Anak muda di rentang usia 20-35 tahun memanfaatkan peluang peningkatan permintaan produk buah, sayur, dan rempah. Generasi yang akrab dengan teknologi digital itu membuka akses pemasaran melalui jalur daring.
Oleh
M Paschalia Judith J
·3 menit baca
JAKARTA, KOMPAS — Pandemi Covid-19 membuat masyarakat cenderung mengonsumsi pangan penunjang kesehatan dan daya tahan tubuh, terutama produk hortikultura dan rempah-rempah. Tren ini ditangkap oleh generasi muda dengan membuka akses pasar dengan memanfaatkan teknologi digital.
Ketua Komite Tetap Akses Pasar Bidang Usaha Kecil Menengah Kamar Dagang dan Industri (Kadin) Indonesia Rifda Ammarina menilai, anak muda di rentang usia 20-35 tahun yang akrab dengan teknologi digital mengambil peluang tren tersebut. ”Melalui kanal daring, anak-anak muda ini memberikan akses pasar, salah satunya untuk produk rempah-rempah,” ujarnya saat dihubungi, Minggu (9/8/2020).
Tren masyarakat itu tampak dari riset McKinsey & Company yang berjudul ”Implications of Covid-19 for Retail and Consumer Goods in Indonesia”. Survei itu menyebutkan 54 persen responden Indonesia fokus meningkatkan daya tahan tubuh dengan mengonsumsi pangan sehat dan berolahraga. Senada dengan riset itu, penelitian Nielsen menyebutkan, mengonsumsi pangan sehat menjadi salah satu dari delapan jenis gaya hidup sebagai bentuk adaptasi terhadap pandemi Covid-19.
Secara terperinci, Rifda menuturkan, generasi muda itu membeli rempah-rempah dari produsen lokal skala usaha mikro, kecil, dan menengah (UMKM). Setelah itu, mereka mengemas ulang rempah-rempah itu dan menjualnya secara daring.

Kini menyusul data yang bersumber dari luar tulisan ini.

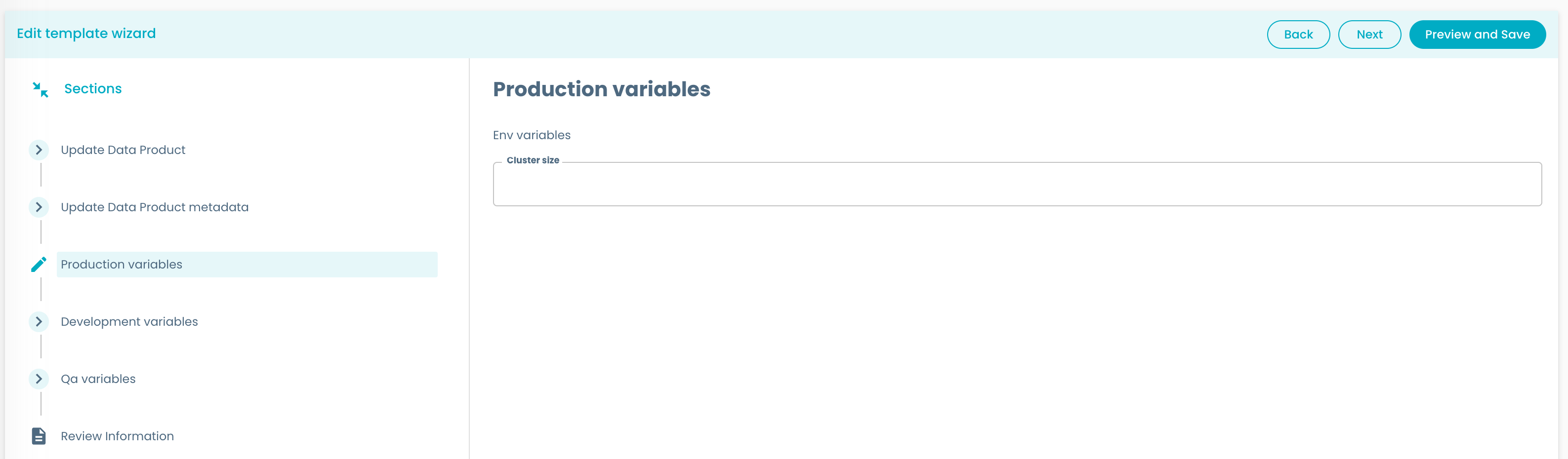Click the chevron icon for Development variables
This screenshot has width=1568, height=459.
[39, 321]
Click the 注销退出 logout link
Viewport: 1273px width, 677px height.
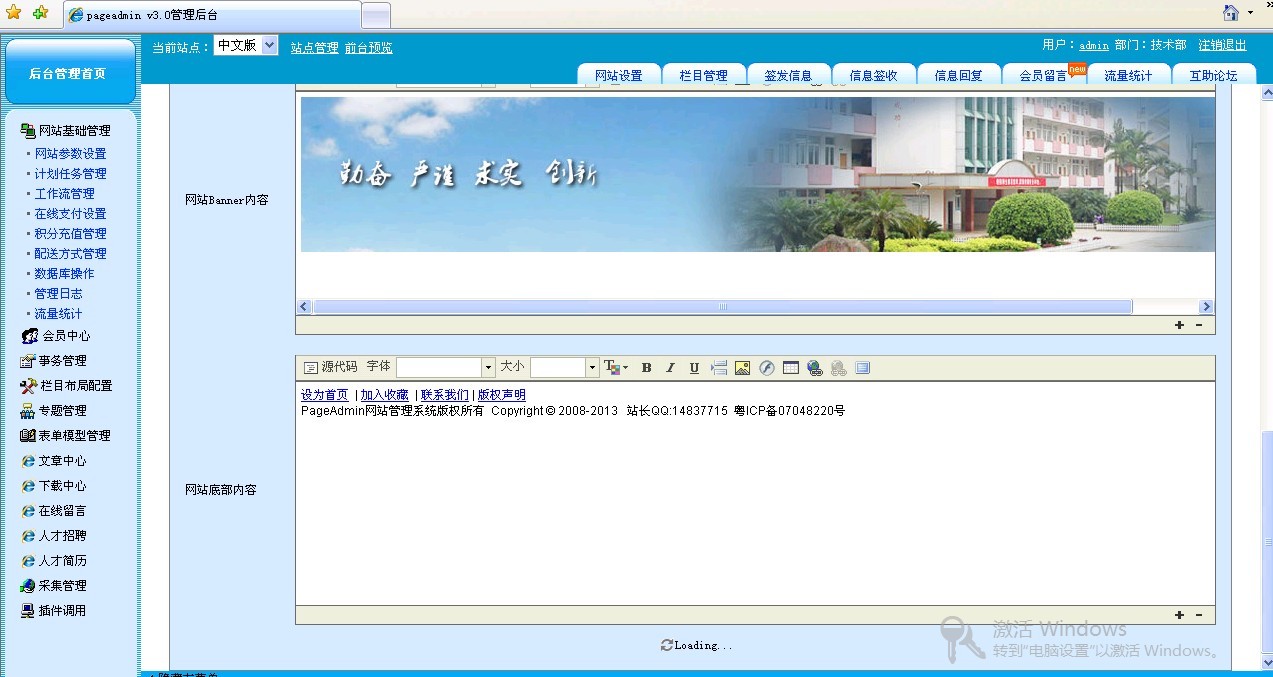coord(1222,45)
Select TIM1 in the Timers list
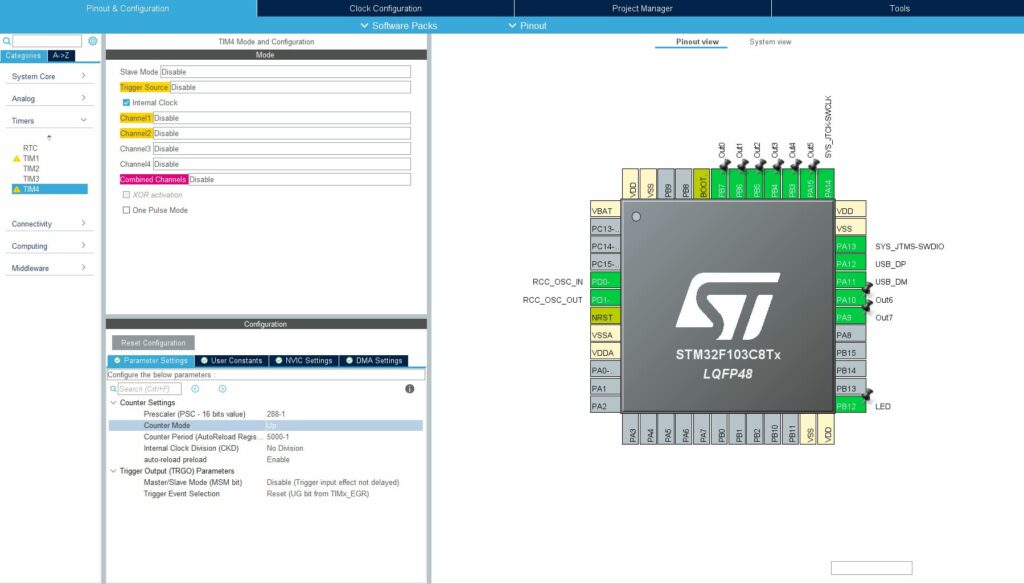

Rifda memperkirakan peningkatan permintaan terhadap produk rempah-rempah saat ini lebih dari 10 persen dibandingkan dengan sebelum pandemi Covid-19. Kenaikan permintaan itu berasal dari konsumen rumah tangga. Produk rempah-rempah itu dapat berupa wedang uwuh yang terdiri dari kayu manis, secang, cengkeh, dan jahe merah yang sudah dikeringkan dan siap diseduh, minuman herbal, atau rempah yang sudah dibuat bubuk.
Selain rempah-rempah, Ketua Komisi Tetap Hortikultura Kamar Dagang dan Industri (Kadin) Indonesia Karen Tambayong menuturkan, permintaan buah dan sayur juga meningkat. ”Sejumlah pelaku usaha baru bermunculan untuk menggarap kenaikan permintaan itu. Salah satunya dari kalangan anak muda yang cukup agresif dengan kebiasaan digitalnya,” katanya saat dihubungi.
Survei yang sama dari McKinsey&Company menyatakan, sebanyak 58 persen konsumen Indonesia meningkatkan pengeluaran untuk pangan segar saat pandemi Covid-19 dibandingkan dengan sebelumnya. Peluang pasar tersebut, menurut Karen, membuat anak muda menyerap buah dan sayur segar dari petani untuk dijual kepada konsumen secara daring.
Karen menambahkan, peningkatan kesadaran masyarakat Indonesia terhadap pangan segar di tengah pandemi menjadi momentum untuk menguatkan hulu perkebunan hortikultura nasional. Penguatan itu dapat berupa penyediaan kawasan khusus dan terintegrasi yang infrastrukturnya sudah tersedia untuk pengembangan hortikultura oleh pemerintah. Dengan demikian, pelaku usaha dan industri dapat turut menggarap kawasan itu serta bermitra dengan petani setempat.
Selama pandemi Covid-19, Ketua Umum Perkumpulan Insan Tani dan Nelayan Indonesia (Intani) Guntur Subagja memperkirakan permintaan produk buah-buahan, sayur-mayur, dan rempah-rempah lokal di tingkat petani naik 10-15 persen. ”Kami berharap peningkatan ini turut menggantikan impor buah-buahan dan sayur,” ujarnya.
Kenaikan permintaan itu, menurut Guntur, berimbas pada perluasan pola tanam petani. Petani menyelingi penanaman tanaman pangan di lahannya dengan rempah-rempah, sedangkan sebelumnya tidak demikian. Petani yang meningkatkan perluasan pola tanamnya itu sekitar 10 persen.
Untuk mengoptimalkan tren pangan sehat, Guntur berpendapat, pemerintah mesti meningkatkan promosi buah, sayur, dan rempah lokal di tataran masyarakat konsumen. Optimalisasi itu perlu ditunjang penguatan akses pasar petani melalui kanal digital.